Dans le pays, chacun restait toutefois aux aguets, essayant de comprendre comment une telle attaque fatale au chef de l’Etat avait pu se produire.
« Ce sont des étrangers qui sont venus au pays pour perpétrer ce crime. Nous, Haïtiens, sommes consternés », a déclaré à l’AFP un habitant de la capitale. « Nous devons savoir qui est derrière tout ça, leurs noms, leurs antécédents pour que la justice fasse son travail », a-t-il ajouté.
De hauts responsables de la police, chargés directement de la sécurité du président haïtien, sont notamment sur la sellette et convoqués devant la justice, a annoncé jeudi le chef du parquet de Port-au-Prince, Me Bed-Ford Claude.
« Je n’ai constaté aucun policier victime, sinon le président et son épouse. Si vous êtes responsables de la sécurité du président, où étiez-vous? Qu’avez-vous fait pour éviter ce sort au président? », a questionné Me Bed-Ford Claude.
D’autres s’interrogeaient même sur la possible implication de ces policiers, rajoutant à la confusion.

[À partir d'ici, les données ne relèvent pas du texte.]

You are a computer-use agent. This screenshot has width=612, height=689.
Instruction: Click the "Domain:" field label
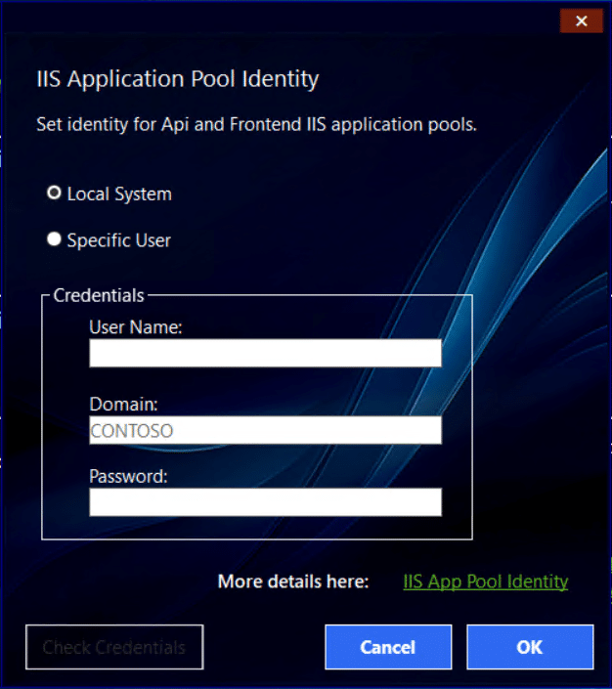pos(123,404)
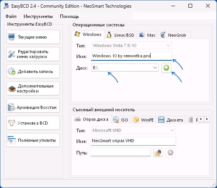Click right arrow to show more tabs
Viewport: 217px width, 188px height.
(x=207, y=119)
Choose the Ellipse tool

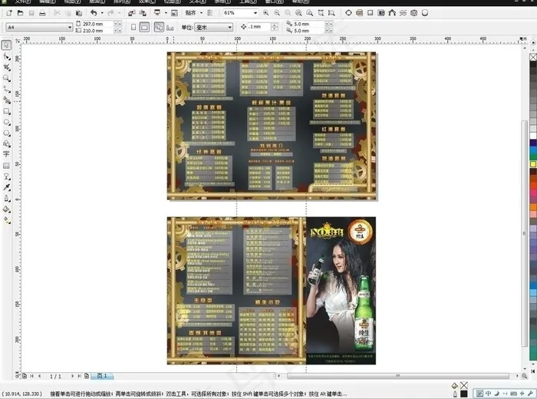[6, 122]
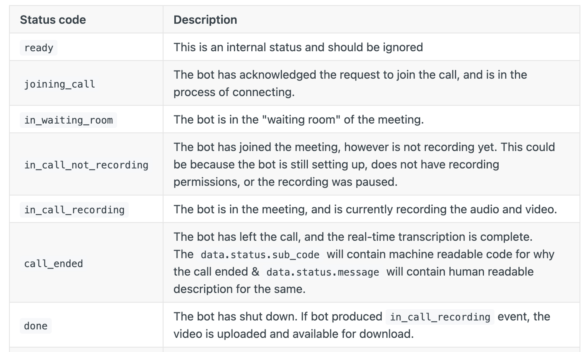This screenshot has height=352, width=586.
Task: Click the recording was paused sentence
Action: pos(364,165)
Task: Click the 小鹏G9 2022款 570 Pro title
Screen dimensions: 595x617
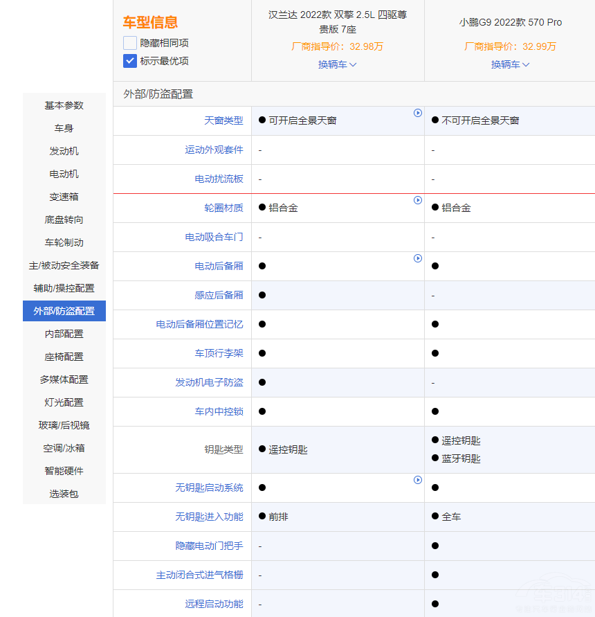Action: [511, 22]
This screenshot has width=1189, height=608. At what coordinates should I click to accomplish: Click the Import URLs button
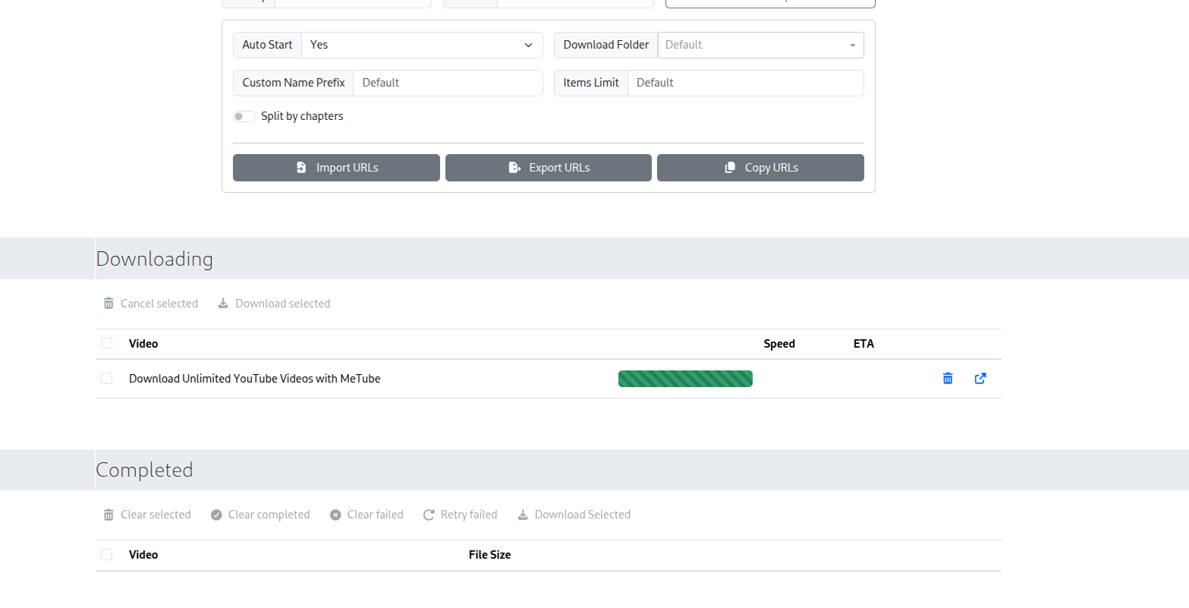coord(336,167)
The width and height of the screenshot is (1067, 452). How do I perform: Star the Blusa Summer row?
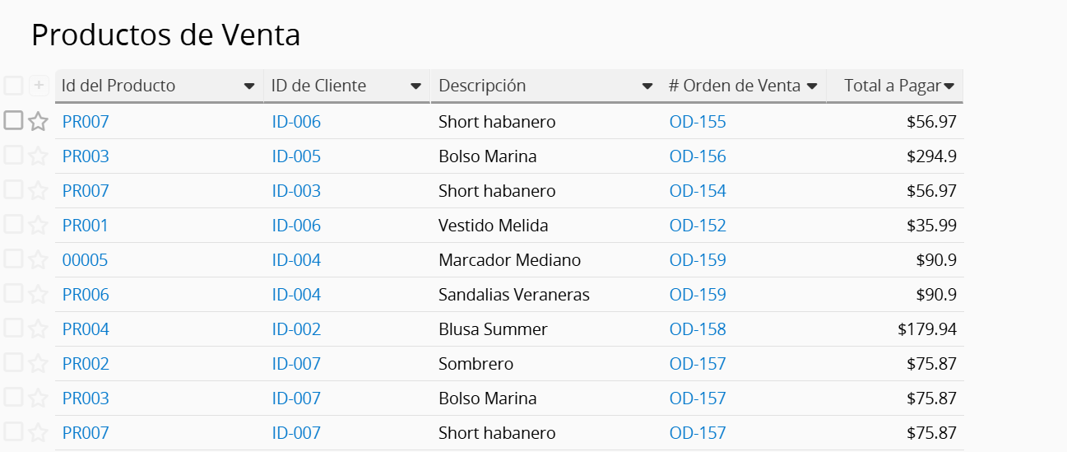(38, 329)
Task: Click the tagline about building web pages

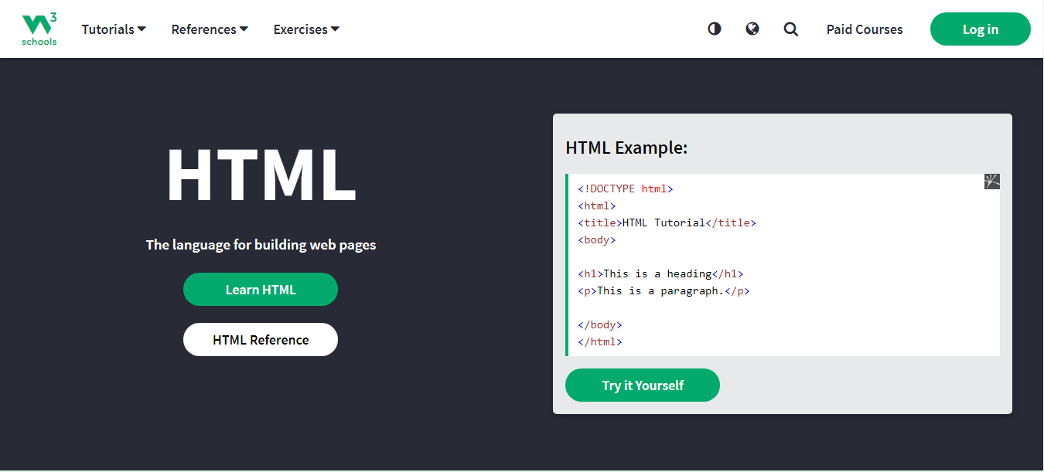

« Le président de la République, Jovenel Moïse, a été assassiné par ses agents de sécurité. Ce ne sont pas des Colombiens qui l’ont assassiné. Ces derniers étaient des contractuels de l’État haïtien », a déclaré vendredi l’ancien sénateur Steven Benoît à la radio Magik9.
– Chaos politique –
Cette attaque déstabilise davantage le pays le plus pauvre des Amériques, gangrené par l’insécurité.
Deux hommes prétendent actuellement diriger la nation de 11 millions d’habitants, dont plus de la moitié a moins de 20 ans.
L’un des derniers gestes politiques de Jovenel Moïse, mort à 53 ans, avait été de nommer lundi un énième Premier ministre, Ariel Henry.
Mais quelques heures après le drame, c’est le Premier ministre de transition Claude Joseph qui a décrété l’état de siège pour quinze jours, octroyant des pouvoirs renforcés à l’exécutif.
Si l’opposition a accusé M. Joseph d’accaparer le pouvoir, l’émissaire de l’ONU en Haïti a estimé qu’il représentait l’autorité responsable, car Ariel Henry n’avait pas encore prêté serment au moment de l’assassinat.
Le pays était déjà plongé dans une crise institutionnelle: Jovenel Moïse n’avait pas organisé d’élection depuis son arrivée au pouvoir début 2017 et le pays n’a plus de Parlement depuis janvier 2020.
Par ailleurs, après avoir observé une pause de 24 heures à la suite de l’assassinat du président, les gangs armés ont repris vendredi les affrontements, paralysant la circulation près de Port-au-Prince.